É certo que, desde o desaparecimento dos Nirvana, houve, por exemplo, a explosão definitiva do brit pop marcado pela dualidade Oasis/Blur (mas só foi fenómeno de grande escala, abrangente e transformador, em Inglaterra). É também certo que a electrónica da chamada "música de dança" começava a formar decisivamente uma comunidade de criativos e admiradores, mas essa música era ainda feita, em grande parte, de um certo anonimato, no sentido em que não existia idolatria pop dos seus protagonistas. Recordamos também que, dois anos depois da morte de Cobain, deu-se a de Tupac Shakur, verdadeiro mito do hip hop (mas também ele ficou circunscrito, em grande parte, à cultura que ajudou a definir). E, bem mais perto temporalmente, testemunhámos o impacto provocado pela morte de Amy Winehouse, estrela global cuja vida de excessos foi seguida avidamente em todas as plataformas (online e no mundo palpável). É altamente improvável, porém, que se venha a impor com o mesmo impacto geracional provocado pelos Nirvana.

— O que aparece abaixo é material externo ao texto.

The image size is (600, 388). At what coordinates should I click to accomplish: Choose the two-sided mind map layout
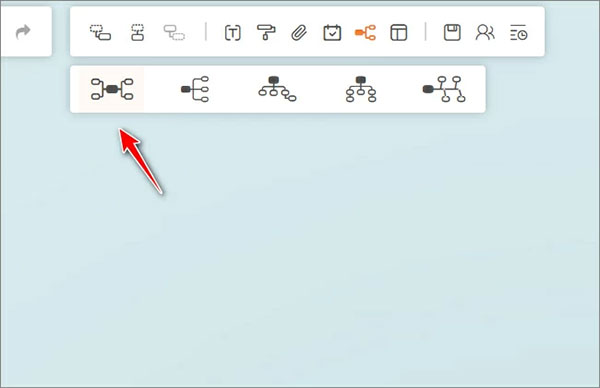tap(112, 89)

Com a morte de Kurt Cobain tudo foi amplificado, como sempre acontece com as histórias deixadas inacabadas tragicamente. Se não tivesse morrido, dificilmente teria sobrevivido na nossa memória colectiva de forma tão marcante. É provável que não conseguíssemos demarcar tão claramente o fim de qualquer coisa: o fim da linhagem de músicos e bandas, nascida com Elvis Presley, prosseguida pelos Beatles ou pelos Rolling Stones, por David Bowie ou Sex Pistols, pelos Smiths ou Joy Division, que se mostraram capazes de provocar um terramoto e transformar o mundo à sua volta. Não o sabíamos então, mas o fim dessa linhagem ficou marcado: 5 de Abril de 1994. Uma última ironia sobre a memória de Kurt Cobain, o homem desdenhoso da mistificação, o músico que detestava a adulação acrítica da multidão, o homem incapaz de lidar com o sucesso. Sim, conhecemos a história.